Madonna – Ray Of Light

Two notes to kick of this review:

1. The only album in Madonna’s catalog before this to really have and strong central theme (as opposed to just being a collection of great pop songs) was Erotica.

2. The only other album released in 1998 by a female artist to dominate the conversation more that year was The Miseducation Of Lauryn Hill, an album often cited as one of the greatest of all time.

This important because it demonstrates that even when the 80s died Madonna survived. And not BARELY survived but was on top on her game and the music game and her global success would get even bigger in the following decade. Only Mariah Carey was pulling was more top 10 hits (and mostly #1 singles) than Madonna in the 90s. And you could argue Madonna outlasted Mariah Carey in terms of staying power and chart success. Meanwhile in the UK Madonna only became MORE popular logging twenty-four top ten singles that decade.

So here we have the pop realms greatest chameleon turning 40 and changing her image to that of mother in jeans and looking more mature than she ever had and she certainly seemed more joyous than ever as evidenced by her performance of “Ray Of Light” on Oprah.

But enough of that, what of the album itself?

“Drowned World/Substitue For Love”, one of my favorites on Ray Of Light (and often cited as the best on the album (and maybe one of her best in her whole catalog) starts the album. This was the third single and sets a downtempo electronica tone provided by William Orbit’s production that would define this era and the album. It is arguably one her least directly pop sounding songs.

Now in my head I remembered that, “Ray Of Light” was the second track but it is not. “Swim” is the second track and honestly after the opening incantation of the first track, “Swim” felt like a let down. It is a fine song with the drifting guitars and synth but the ecstasy of, “Ray Of Light” would’ve been a better follow up and served the album better. A lot of the album resonates with the joy of being a new mother and of hitting “middle age” and being wiser while still having the energy to run circles around people half your age. Even on the heartbreak songs there is a sense of joy and aliveness simply because of the state of life the artist was in at the time.

But onto to track three… BAM! The title track. A total euphoric banger in every aspect. The song itself has some storied history and is one of those Madonna specifics naysayers love to bring up to discredit her entire career. The short version is William Orbit was rerecording a song called “Sepheryn” with vocalist Christine Leach. The song was written by Curtiss Muldoon and Dave Curtis. Madonna and Orbit made a few lyric changes and drastically altered the melody.

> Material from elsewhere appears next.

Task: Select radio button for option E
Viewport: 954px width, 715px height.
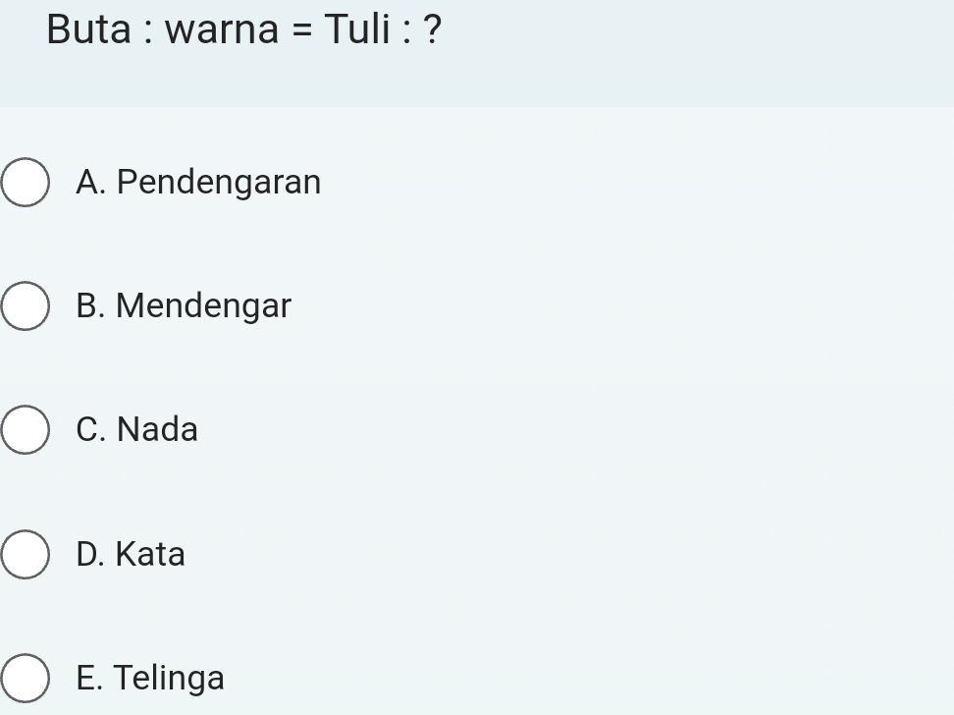Action: click(x=25, y=678)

The original writers didn’t even know the song had been covered it until they heard it on the radio. So if Madonna had not recorded it and it was left with the original vocalist this likely would not even be a story people discuss. But because it was Madonna…

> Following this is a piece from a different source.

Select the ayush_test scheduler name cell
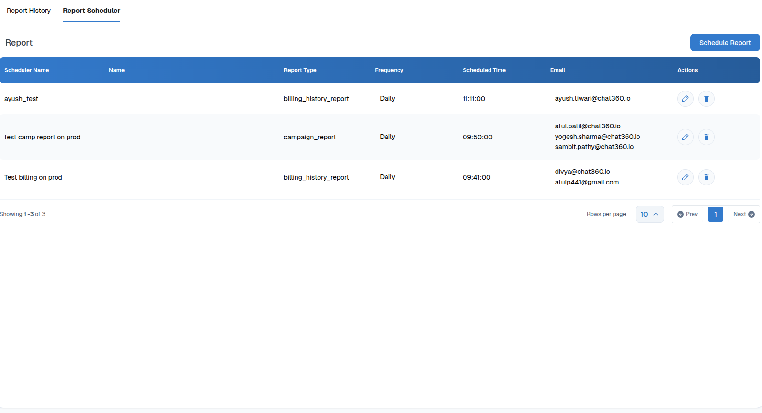This screenshot has height=413, width=762. click(22, 99)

Yes, it was presented at the time as a Madonna song as if she was the sole creator… but that is just the way it is with pop music and music fans in general. We generally concede the name on the album made the music, for most kids are not reading liner notes. And back in the late 90s we didn’t have the vast internet archive to look up all the specifics (if we wanted) or have nerds on reddit pointing these things out every day. So for most people, for good or ill, it was and is a Madonna song.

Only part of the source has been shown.